It's impossible not to root for Lola, even when she's caught in the most awkward, wrongheaded situations, some involving best friends Alice (Zoe Lister-Jones) and Henry (Hamish Linklater). Lending support are Lola's parents, played by too-little-seen Debra Winger and Bill Pullman.

For inspiration, co-writers Daryl Wein, also the director, and Ms. Lister-Jones drew upon their yearlong sabbatical from their relationship. Ms. Lister-Jones has called it her "year of traumatizing sexual escapades" and says she would never want to experience it again.

"Lola Versus" is not about Lola saying yes to the dress or another man but yes to herself although with some admittedly ridiculous detours, as into a strip club where she drunkenly clings to the pole. That makes four movies in two weeks with stops, brief or substantial, into strip clubs.

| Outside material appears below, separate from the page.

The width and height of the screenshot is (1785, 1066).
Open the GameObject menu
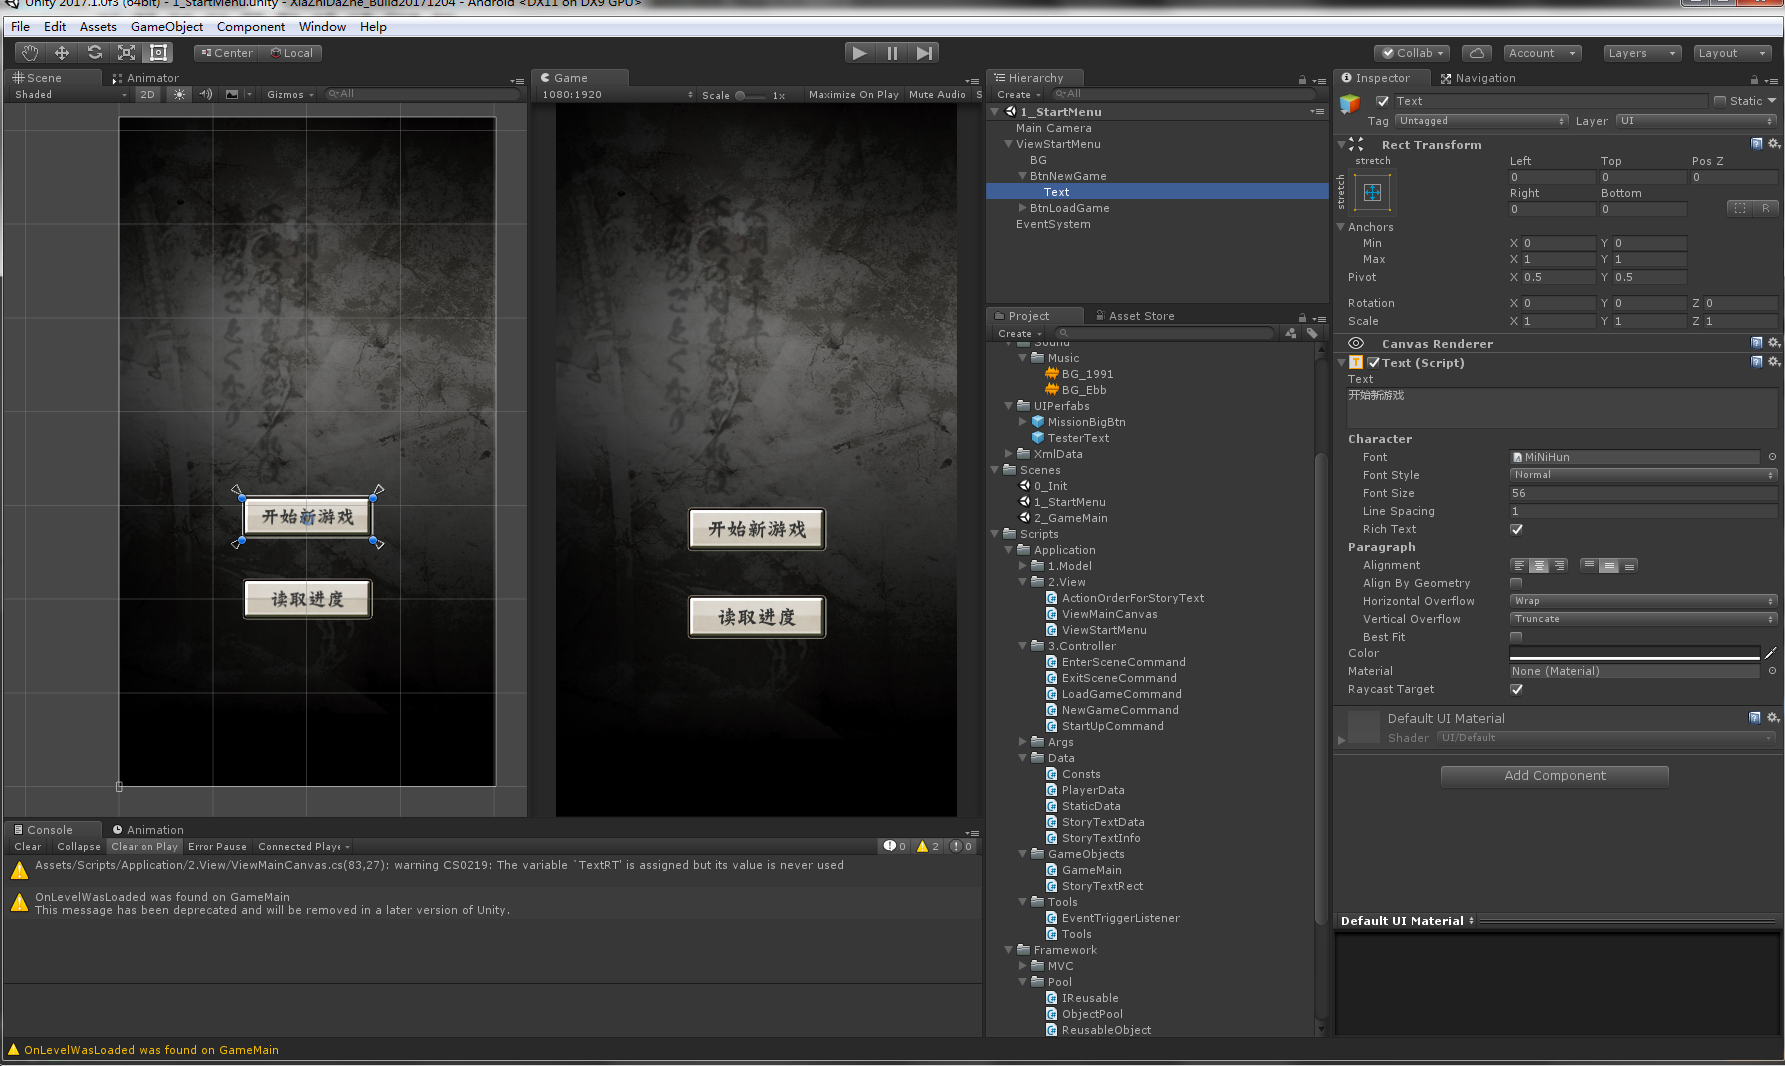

Can we declare a movie moratorium?

She needs to learn the same lesson that little red-haired Merida does in "Brave." Sometimes you have to fight for your own hand and not rely on a suitor. That's a liberating message and why you root for Lola, who announces at one point, "I'm slutty, but I am a good person."

And that, ladies and gentlemen, is your modern-day movie heroine.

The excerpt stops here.